Horta can text her family back home, but they cannot respond. They can also send emails, but they run the risk of correspondence being read by the Cuban government. Horta’s goal is to bring her mother to Tucson, but her initial request was denied last year.
They were able to visit Cuba once 3 1/2 years ago, but probably won’t be able to afford another trip any time soon.
In December, United States President Barack Obama announced that the countries would re-establish diplomatic relations. While Horta thinks it will be good for American tourists, she is not sure anything is going to change for the people in Cuba, some of whom struggle to find food every day.
“They don’t care about the people living there,” she said. “They just care about them.”
With everything that’s going on back home, Horta and Campos have no regrets about coming to Tucson.
“We lived for many years with eyes closed,” Horta said. “They always said to us that the United States was bad. … I don’t think that anyone’s perfect, but (the U.S.) at least opened the door for me to leave and to live free. My kids have an opportunity to grow up and be what they want to be.”
A Future Community
The number of refugees received by Arizona has more than tripled in the past 20 years, according to the Office of Refugee Resettlement. The 387 Cubans were the third-largest group of refugees who resettled in Arizona in 2013.
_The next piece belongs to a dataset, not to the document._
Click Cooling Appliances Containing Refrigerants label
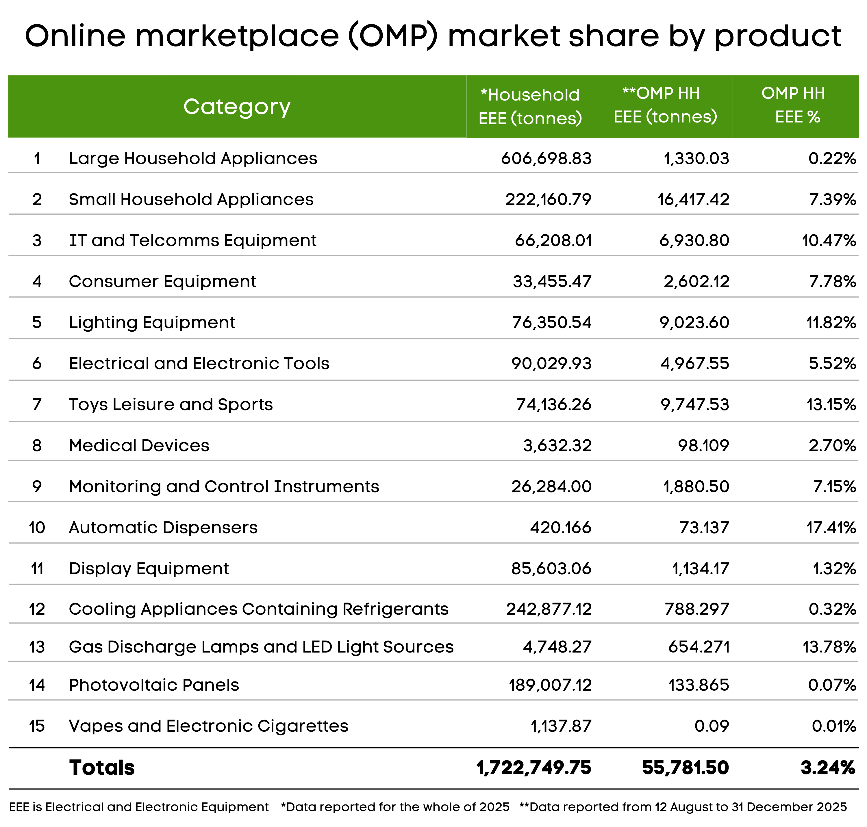 [x=258, y=609]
However, especially in Tucson, those families don’t stick around.
Bryan Kaplan estimates that only a handful of Cuban families have stayed in Tucson in the past five years. He said that families often think they’ll have better job opportunities in larger Cuban communities like Miami.
“A lot of it has to do with the lack of good employment here,” he said. “They’re looking for jobs that are a little bit better off than what we have to offer. Most of the jobs that we have are in the hospitality industry.”
Arnaldo Mendez, who is a business manager at his father’s full-service Shell station and helps local Cuban refugees, thinks that a big problem in the recent wave of refugees is a sense of entitlement as they’ve come to expect government help.
“They’re given food stamps, they’re given so many different items to make their transition a good one,” he said. “Sometimes I’m very discouraged when I see what the behavior is of the people that are coming over.”
Mendez, who was born in Cuba, was 2 years old when his parents brought him to the United States in 1962. He also thinks that the climate and culture in Tucson is different from what most Cubans seem to enjoy.
“They tend to seek areas where there are other Cubans,” he said.
Oxana Horta said that her family has been put in contact with Cuban families who resettled in Tucson, but they almost all leave within a couple months because they miss Cuban culture.
“We don’t have our culture here,” she said. “We don’t have stuff we eat here. We’ve not found it anywhere — just in Florida.”
In an attempt to bring more of Cuban culture, Horta and her husband, Alberto Campos, who cook at home every day, eventually hope open a restaurant. Their son Brayan said Horta makes great dessert and soup, while Campos’ specialty is his croquetas.
That way they can make life a little easier for Cubans who resettle in Tucson.
“Starting over is not always easy, because it wasn’t,” Horta said. “But if you really want to do it, you can do it.”
Note: This assignment was completed for JOUR 597C: Reporting the World class.